## PROBLEM TO WORK ON:
In the data below, repeat the line containing "1538x865 pixels." and every following line exactly, up to and including the last line. Exclude pictures.

++++ RECORDS SHOWN ++++

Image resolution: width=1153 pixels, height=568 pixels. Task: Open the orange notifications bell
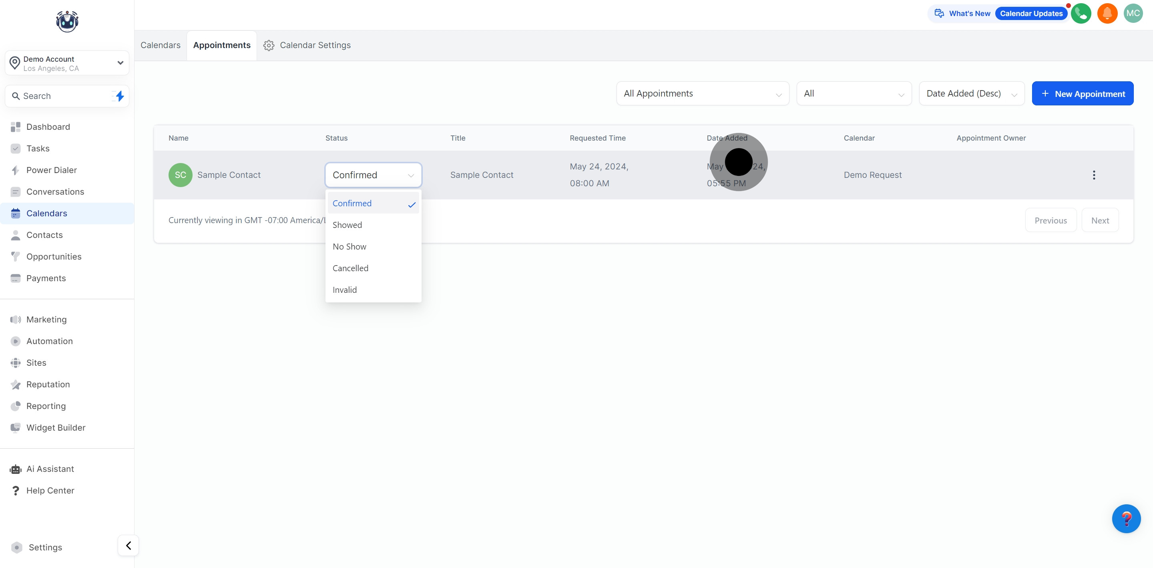[1107, 13]
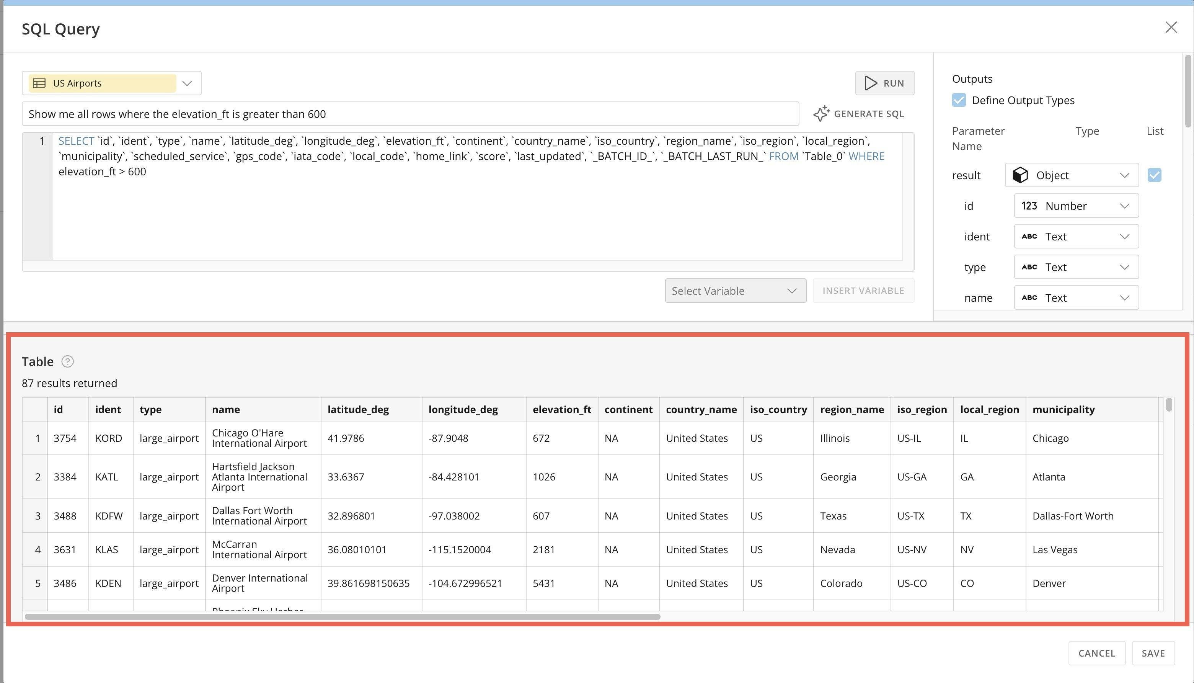Toggle the List checkbox for result

(x=1154, y=175)
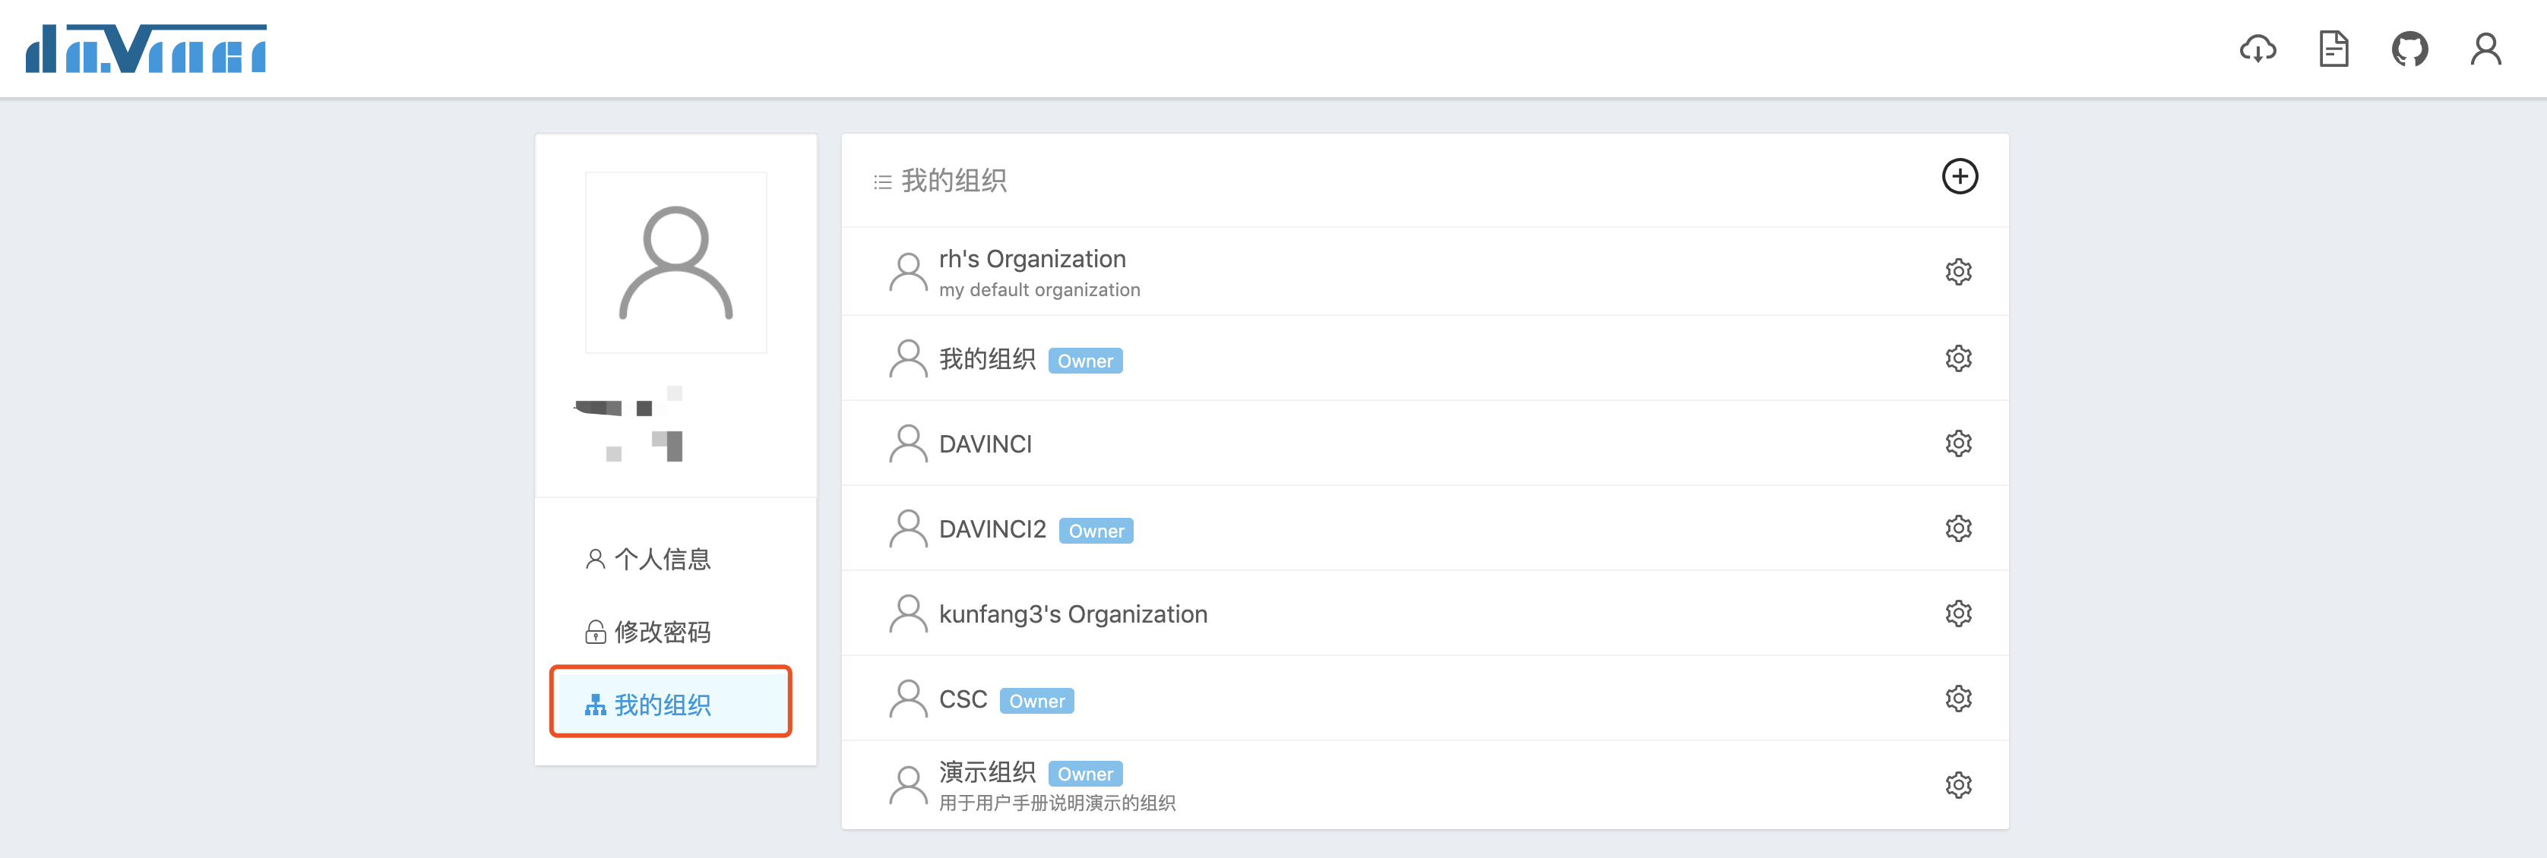Screen dimensions: 2547x858
Task: Open the GitHub icon link
Action: (x=2410, y=48)
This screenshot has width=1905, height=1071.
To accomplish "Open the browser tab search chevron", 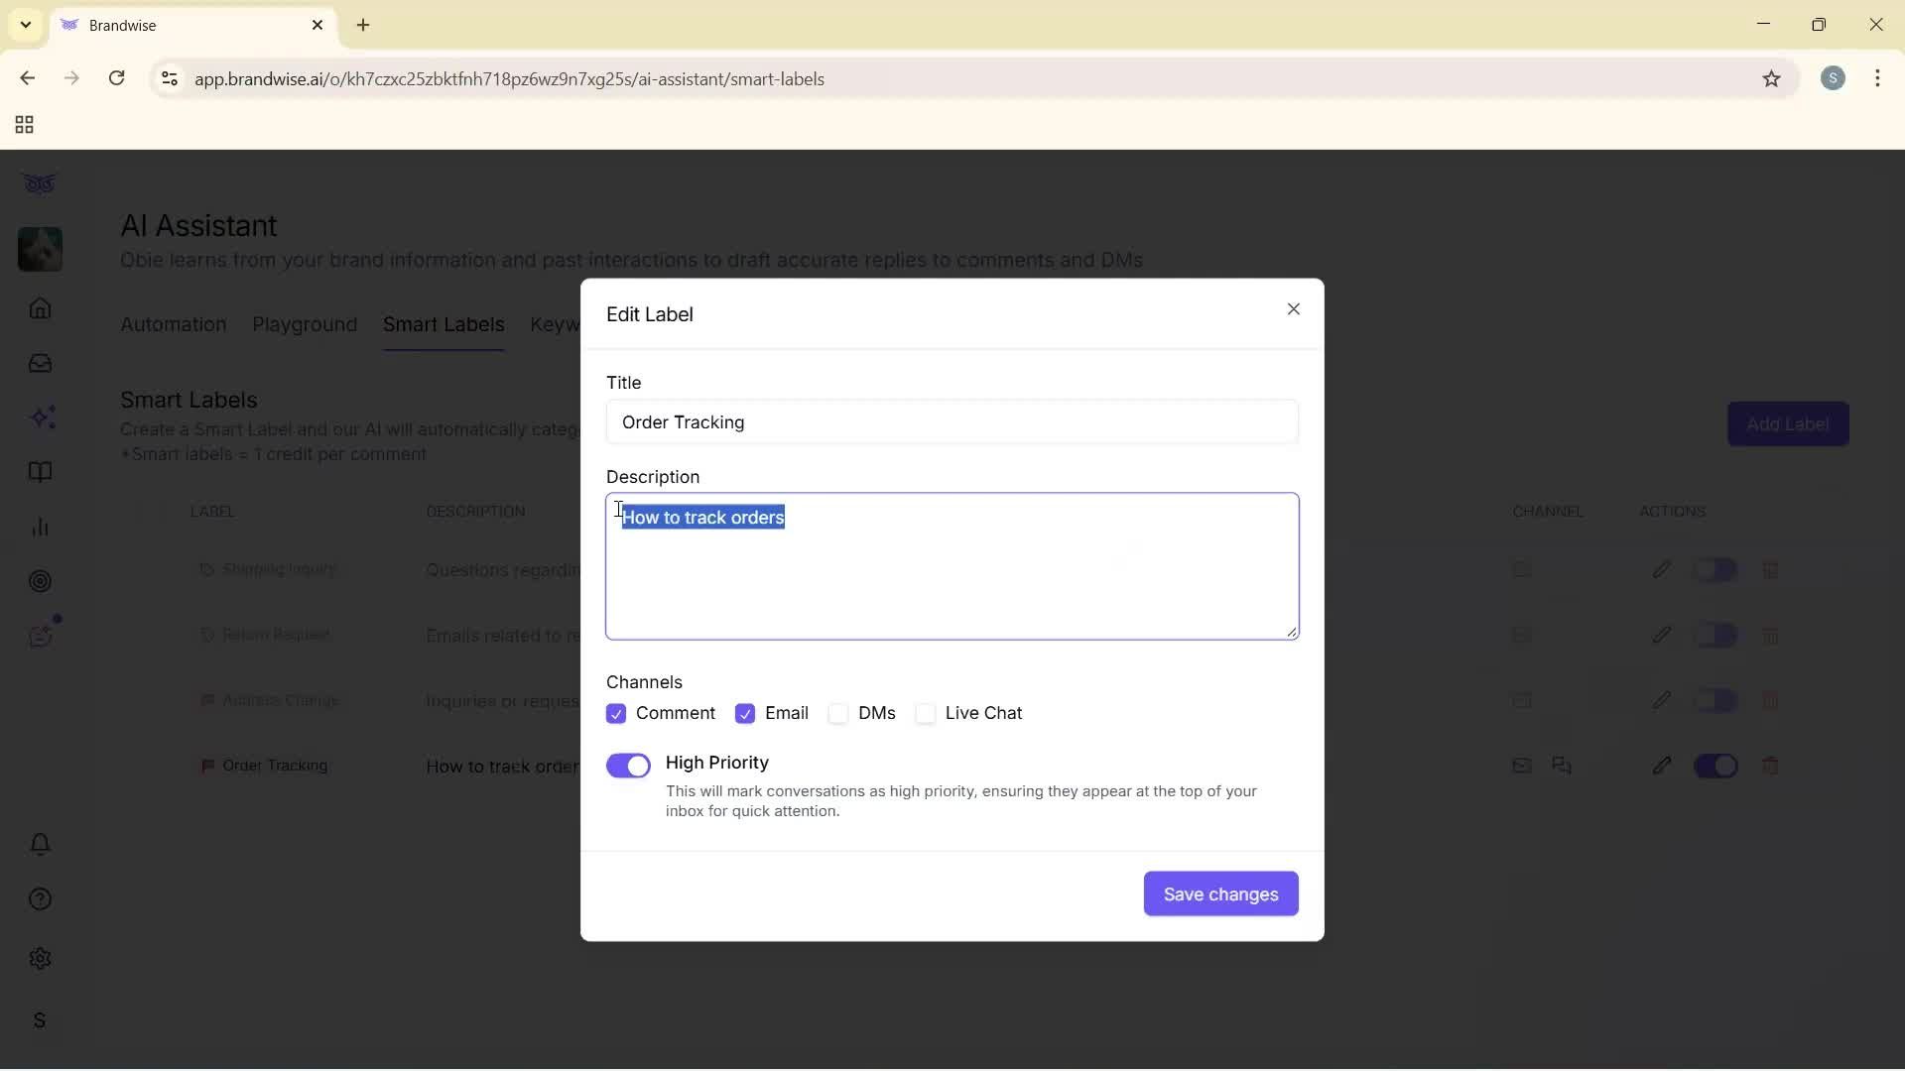I will click(x=25, y=25).
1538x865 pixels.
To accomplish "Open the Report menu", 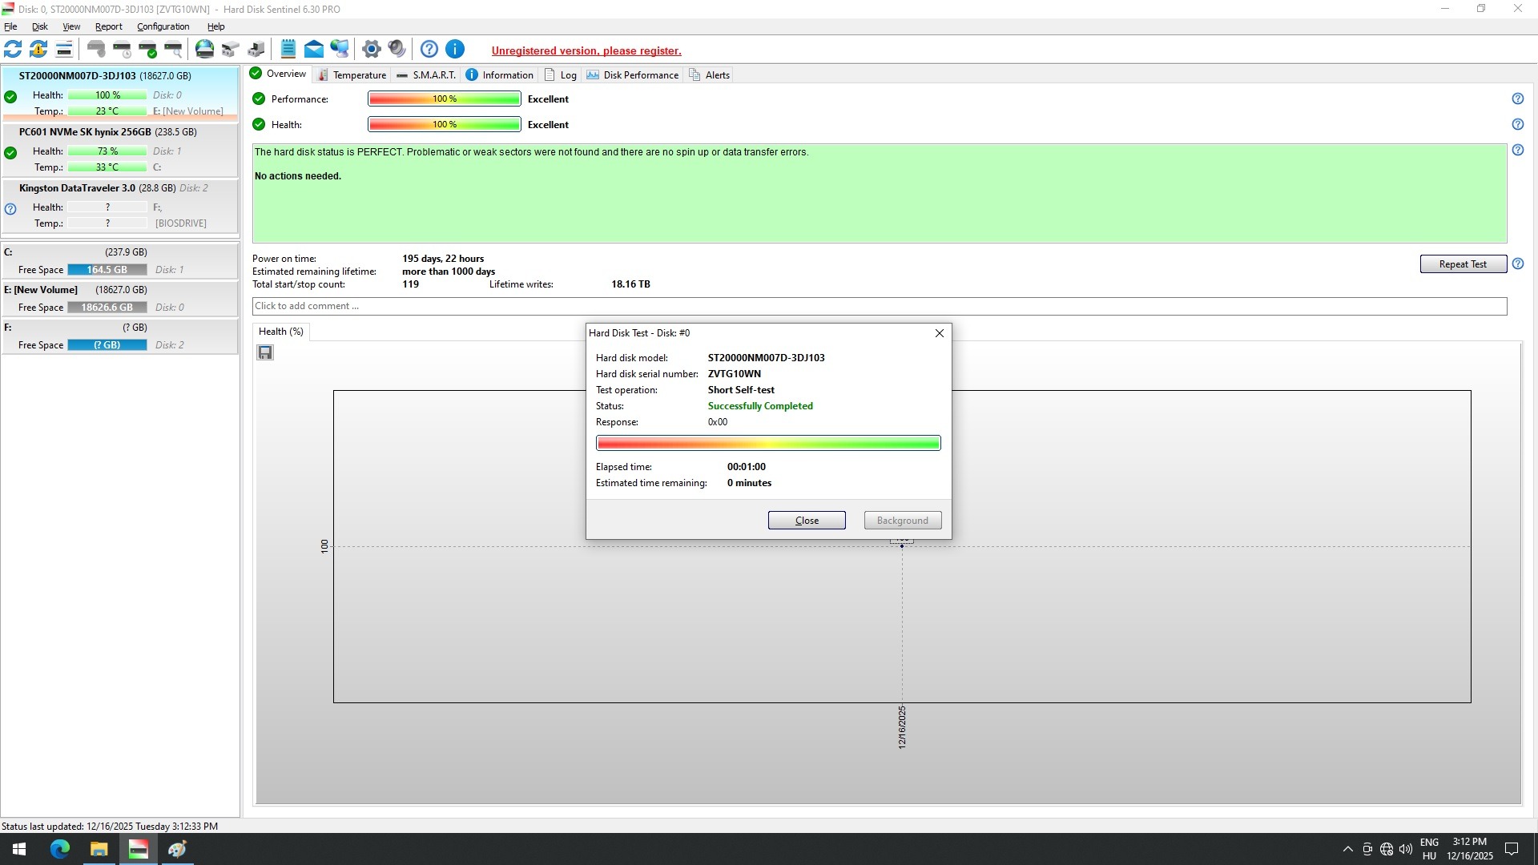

++++

## OUTPUT BELOW:
1538x865 pixels.
To accomplish "Open the Report menu", 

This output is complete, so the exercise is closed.